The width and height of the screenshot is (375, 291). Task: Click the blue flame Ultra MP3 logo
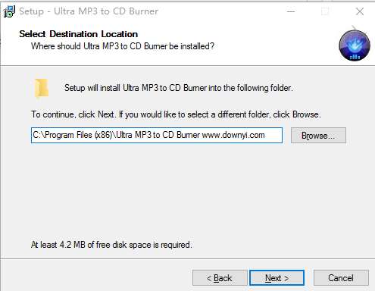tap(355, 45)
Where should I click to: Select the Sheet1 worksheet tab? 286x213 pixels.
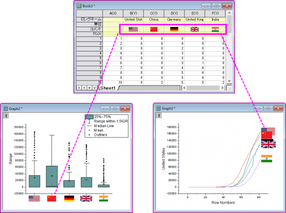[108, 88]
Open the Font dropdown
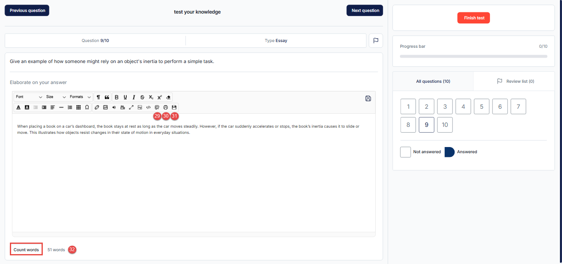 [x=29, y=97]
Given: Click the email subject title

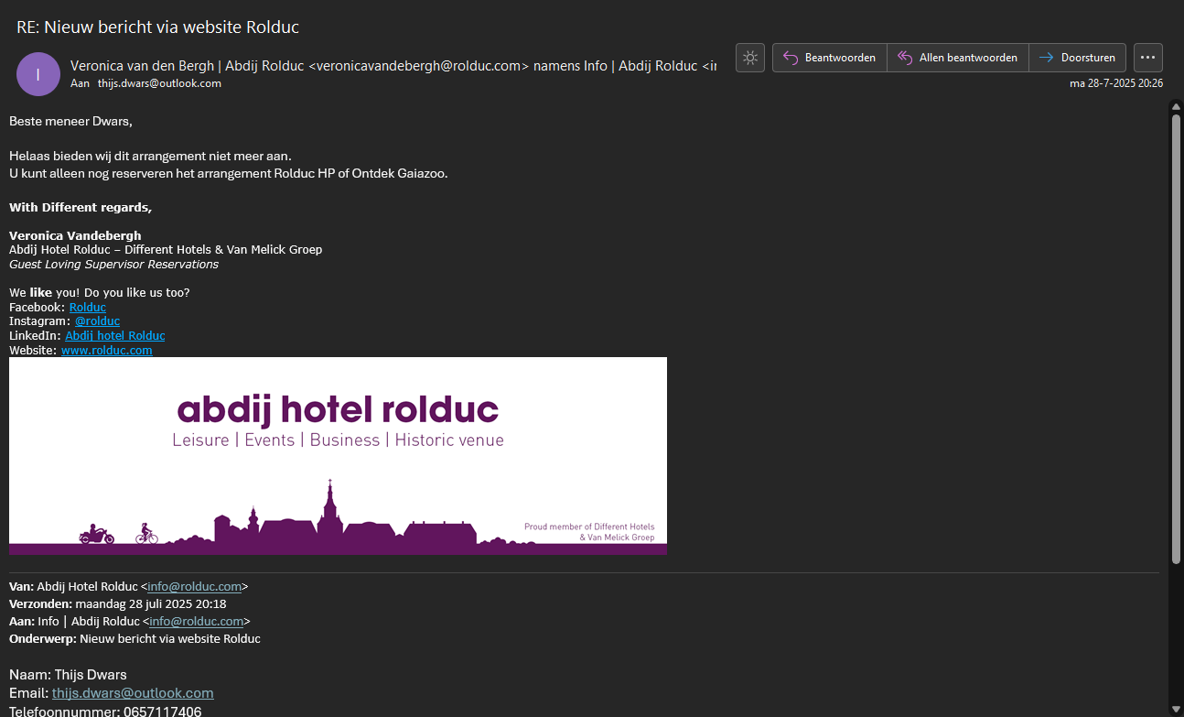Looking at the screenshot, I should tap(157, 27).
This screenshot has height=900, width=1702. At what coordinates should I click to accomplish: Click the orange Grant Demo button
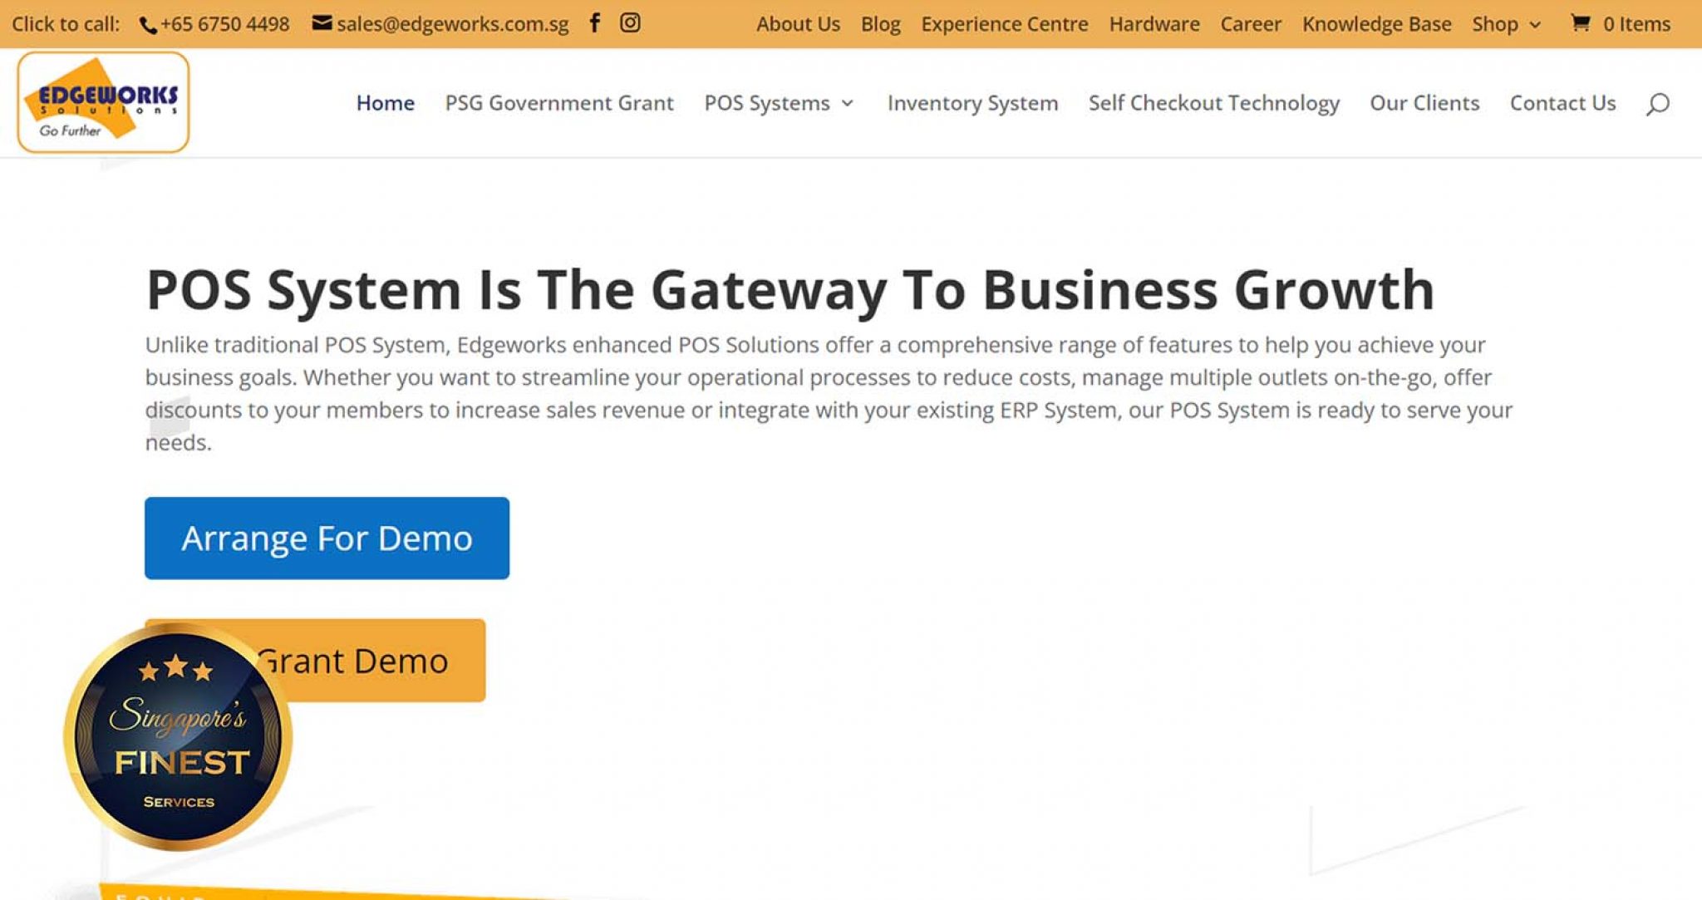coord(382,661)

==

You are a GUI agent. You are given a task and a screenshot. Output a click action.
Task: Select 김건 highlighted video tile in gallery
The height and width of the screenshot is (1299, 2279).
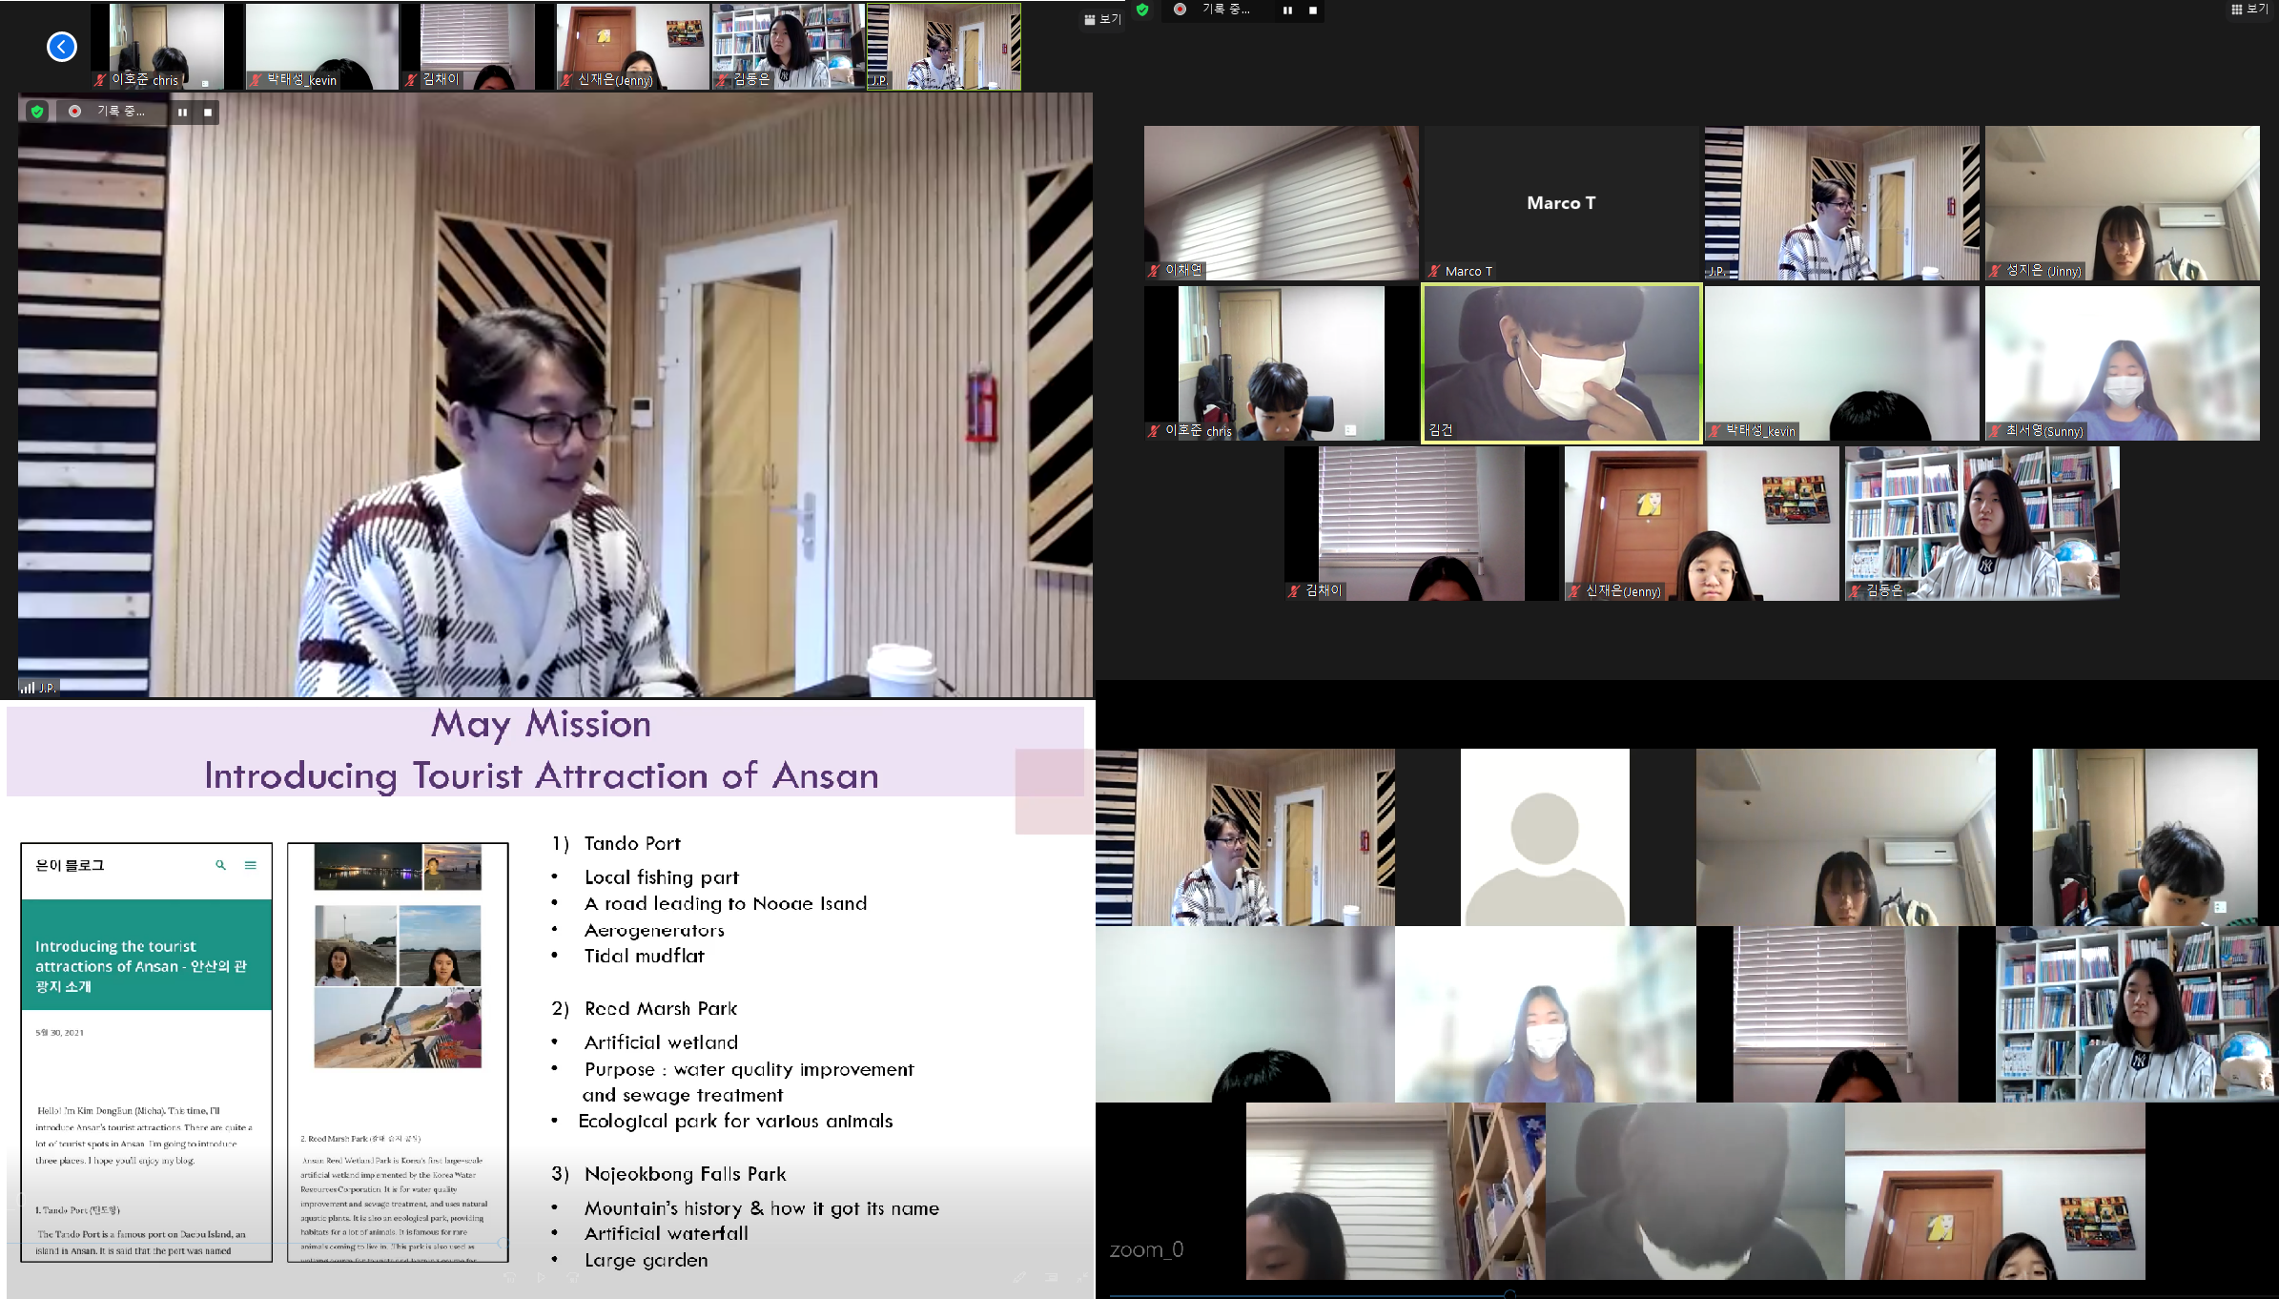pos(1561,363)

---

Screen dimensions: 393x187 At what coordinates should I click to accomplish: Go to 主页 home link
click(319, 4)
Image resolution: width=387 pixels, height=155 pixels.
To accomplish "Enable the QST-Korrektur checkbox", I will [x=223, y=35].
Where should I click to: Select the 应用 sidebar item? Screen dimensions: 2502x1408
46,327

=== GIVEN INSTRUCTION ===
Reproduce verbatim the part of the records that opens with the line containing "Given: Click the email subject title" and closes with the line containing "coord(382,661)", including both of those lines. Omit the pictures from your answer.

=== EXERCISE ANSWER ===
Given: Click the email subject title

Looking at the screenshot, I should tap(157, 27).
This screenshot has height=900, width=1702. At what coordinates should I click to accomplish: Click the orange Grant Demo button
coord(382,661)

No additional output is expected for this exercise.